Required work →
For the records below, report how many lines include the string "resolution", leaving out everything except the number.

Data extract →

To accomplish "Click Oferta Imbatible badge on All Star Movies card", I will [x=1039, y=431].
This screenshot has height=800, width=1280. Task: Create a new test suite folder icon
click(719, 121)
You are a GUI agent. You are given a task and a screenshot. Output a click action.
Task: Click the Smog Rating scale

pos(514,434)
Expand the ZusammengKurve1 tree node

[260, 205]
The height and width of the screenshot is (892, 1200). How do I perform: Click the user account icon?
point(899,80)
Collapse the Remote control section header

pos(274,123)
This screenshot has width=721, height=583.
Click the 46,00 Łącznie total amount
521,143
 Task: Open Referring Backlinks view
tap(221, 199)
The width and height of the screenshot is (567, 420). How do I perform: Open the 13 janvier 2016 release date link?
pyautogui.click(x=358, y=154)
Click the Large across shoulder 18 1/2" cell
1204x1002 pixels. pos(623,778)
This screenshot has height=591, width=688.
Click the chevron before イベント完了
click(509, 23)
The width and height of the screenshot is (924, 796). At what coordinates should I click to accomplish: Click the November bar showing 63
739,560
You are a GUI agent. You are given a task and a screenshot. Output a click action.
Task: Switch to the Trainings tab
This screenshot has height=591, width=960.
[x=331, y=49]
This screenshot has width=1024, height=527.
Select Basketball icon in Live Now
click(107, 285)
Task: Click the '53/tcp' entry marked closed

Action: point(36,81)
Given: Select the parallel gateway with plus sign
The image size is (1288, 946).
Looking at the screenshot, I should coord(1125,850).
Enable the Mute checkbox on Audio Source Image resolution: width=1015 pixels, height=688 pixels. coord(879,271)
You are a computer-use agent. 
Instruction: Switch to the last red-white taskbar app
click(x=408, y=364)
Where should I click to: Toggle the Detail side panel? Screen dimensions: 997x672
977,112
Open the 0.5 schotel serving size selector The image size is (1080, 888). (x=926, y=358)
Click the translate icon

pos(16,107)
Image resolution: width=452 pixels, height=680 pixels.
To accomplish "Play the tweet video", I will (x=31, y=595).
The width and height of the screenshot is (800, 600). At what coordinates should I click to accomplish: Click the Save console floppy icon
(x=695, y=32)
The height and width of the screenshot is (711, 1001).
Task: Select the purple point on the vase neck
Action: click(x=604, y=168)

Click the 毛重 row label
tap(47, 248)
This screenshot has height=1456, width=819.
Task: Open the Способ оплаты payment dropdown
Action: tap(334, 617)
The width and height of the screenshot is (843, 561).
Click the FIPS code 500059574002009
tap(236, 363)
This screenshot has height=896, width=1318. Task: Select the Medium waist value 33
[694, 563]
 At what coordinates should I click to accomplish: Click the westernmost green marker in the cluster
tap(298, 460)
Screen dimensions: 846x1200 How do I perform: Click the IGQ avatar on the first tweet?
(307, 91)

Response →
2